City council has approved a budget for hosting the 2020 Saskatchewan Summer Games. Lloydminster is expecting to gain a number of benefits from the games, including a legacy of new or upgraded facilities.
Of those upgrades, the only facility not on city property is the race track at Lloydminster Comprehensive High School. The track is to undergo patching and resurfacing at a cost of $125,000. City council is exploring options to receive help for those costs from the LPSD. Mayor Aalbers says that an agreement already exists between the city and the LPSD Board of Education, which they will be taking a look at.
“We’ll be examining that and sharing with the Summer Games committee to ensure we get the maximum amount for dollars allocated. We will be searching that out with the school board and ensuring the Summer Games committee is aware of it. If it lessens the amount we need to spend, working with the school board, we’ll appreciate that,” says Aalbers.

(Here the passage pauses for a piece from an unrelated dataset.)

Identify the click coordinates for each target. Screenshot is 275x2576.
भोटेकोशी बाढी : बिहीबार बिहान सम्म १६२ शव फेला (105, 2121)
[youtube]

The city has made a commitment to improving sporting facilities across the city. Money provided by Saskatchewan Lotteries through Sask Sport will be used for operating the actual games, such as costs for the games manager.
The agreement approved by city council also limits expenditure changes of 3% or greater. Accumulative changes to the capital and operating budgets over that amount will have to be approved by both city council and the Games Council. Mayor Aalbers is hopeful that there won’t be any cost overruns from the games and says the city will be working with the games committee to prevent them.
“The local games committee felt they could deliver projects, hopefully, for less than $500,000, working with contractors, supporters and businesses in kind wherever that’s possible. If they can shave ten per cent of that cost and come in at $450,000, that would be terrific. That money would be in turn used for the games, and in turn if there is excess money, that would become the legacy money.”
Aalbers says that many games well-managed have left legacy money and hopes for the same next year. He says we may see local businesses step up to help with the games, but admits that it all depends on where the economy is at by then.